▸ **TASK DESCRIPTION**:
Below are the records. Retype, exactly, the lines from the first through the line with "The image size is (1062, 720).", and leave out the pictures.

▸ **EXTRACTED MATERIAL**:
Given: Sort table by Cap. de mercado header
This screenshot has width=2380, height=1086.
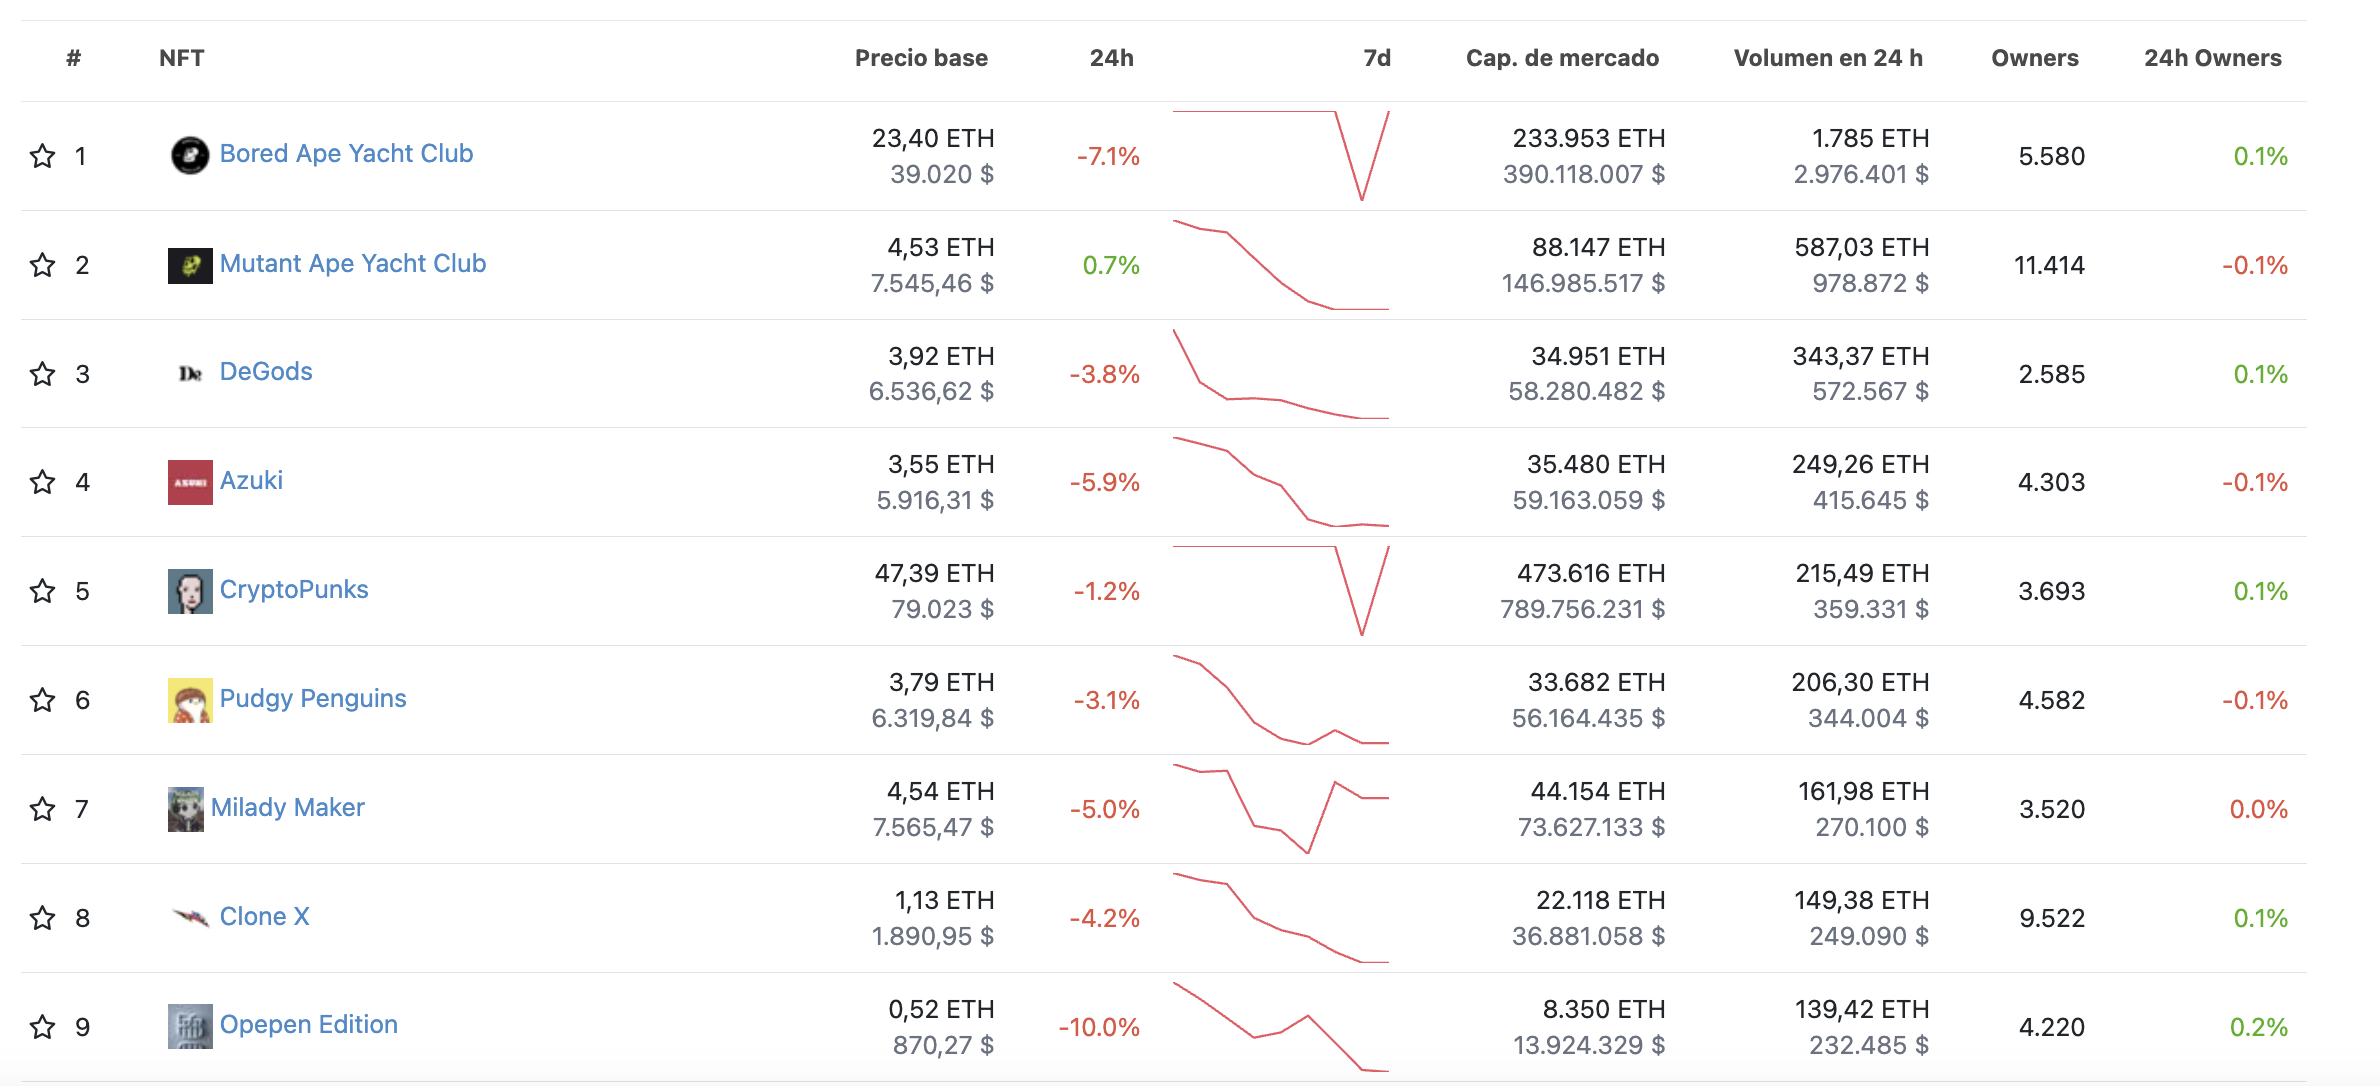Looking at the screenshot, I should (x=1562, y=58).
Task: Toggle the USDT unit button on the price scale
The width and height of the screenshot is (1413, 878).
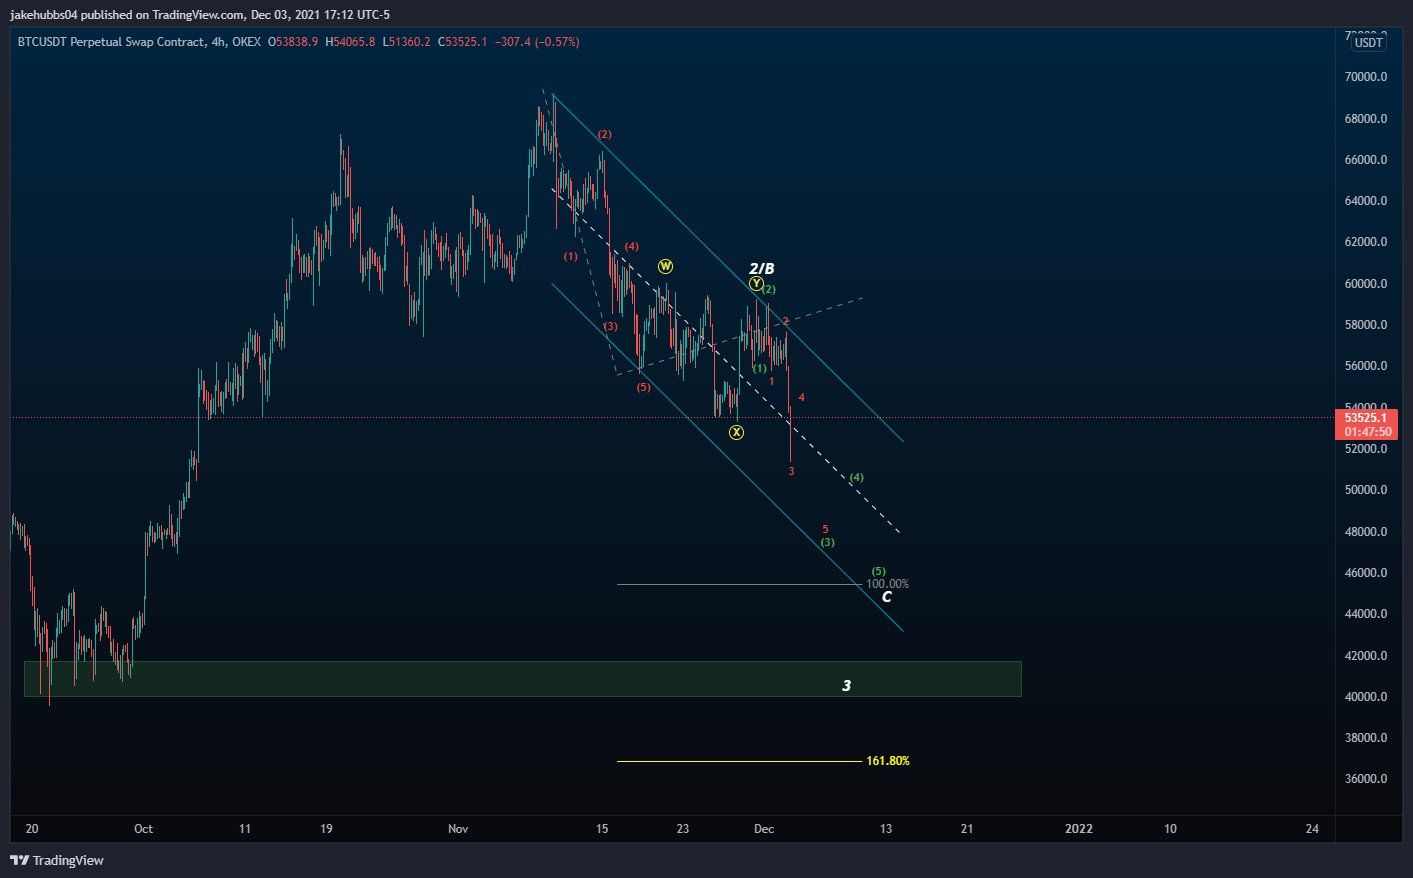Action: [1367, 43]
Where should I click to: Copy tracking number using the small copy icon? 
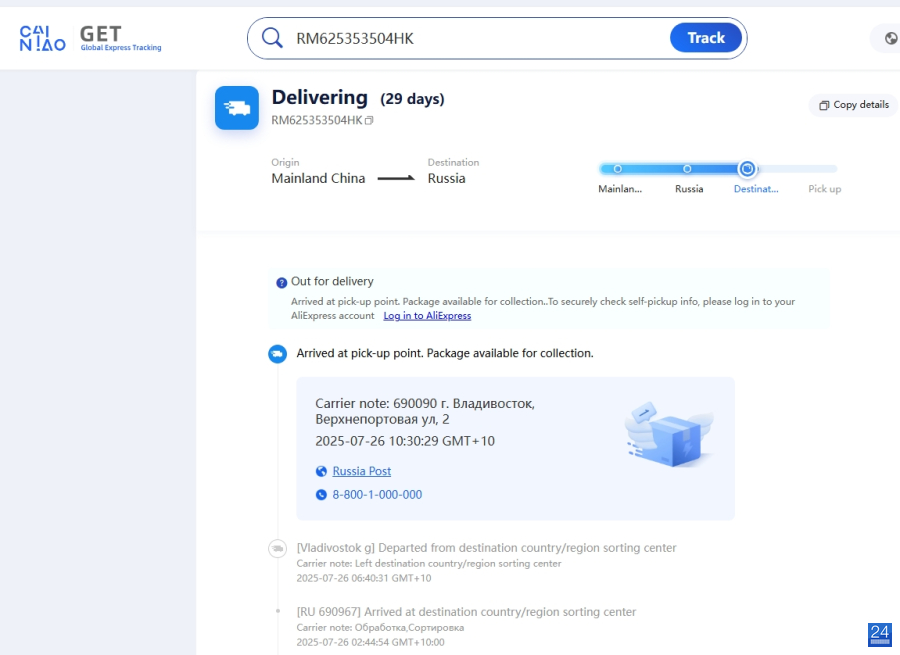tap(369, 121)
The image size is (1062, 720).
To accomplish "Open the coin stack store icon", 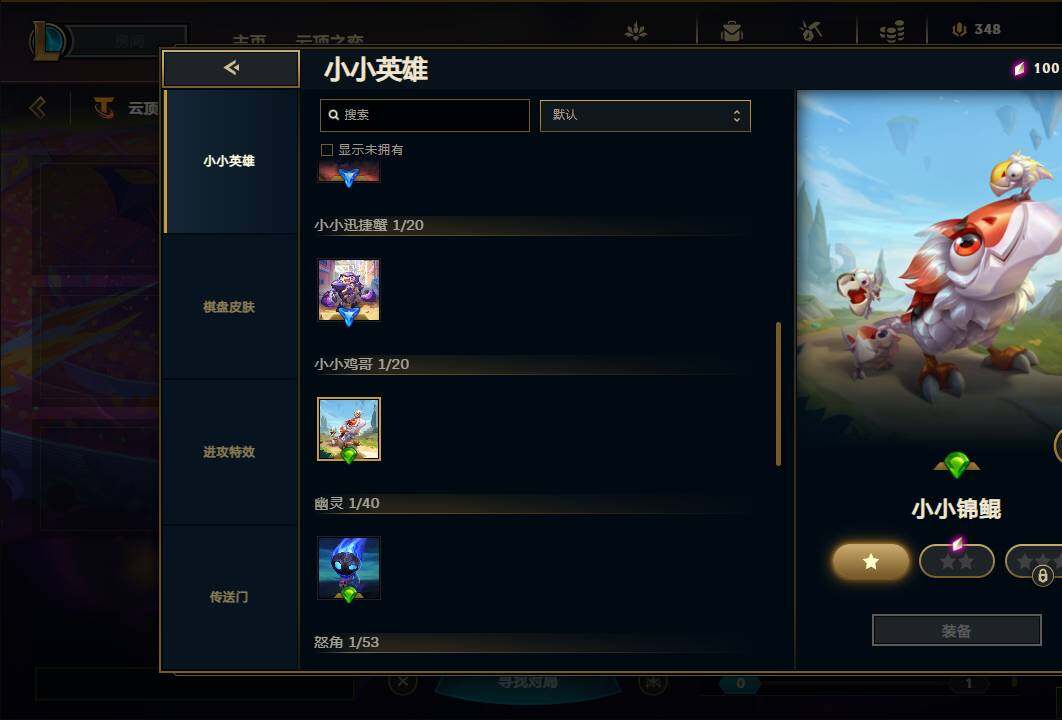I will coord(892,31).
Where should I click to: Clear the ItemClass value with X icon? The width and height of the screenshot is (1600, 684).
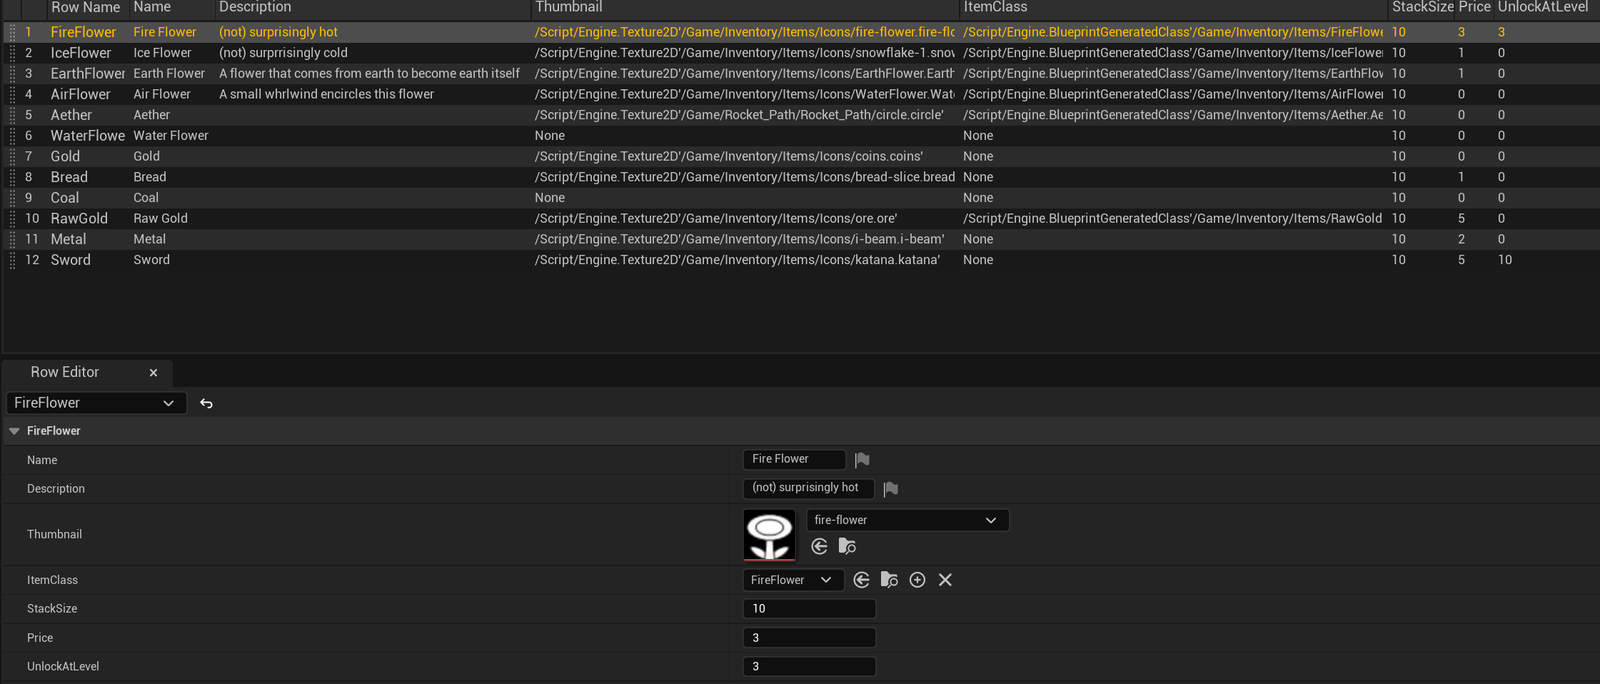(x=945, y=580)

▸ **COMPLETED EXERCISE**:
Given: Sort table by Cap. de mercado header
This screenshot has width=2380, height=1086.
Looking at the screenshot, I should (x=1562, y=58).
Task: Toggle the USDT unit button on the price scale
The width and height of the screenshot is (1413, 878).
Action: [1367, 43]
Where should I click to: Copy tracking number using the small copy icon? 
tap(369, 121)
The image size is (1062, 720).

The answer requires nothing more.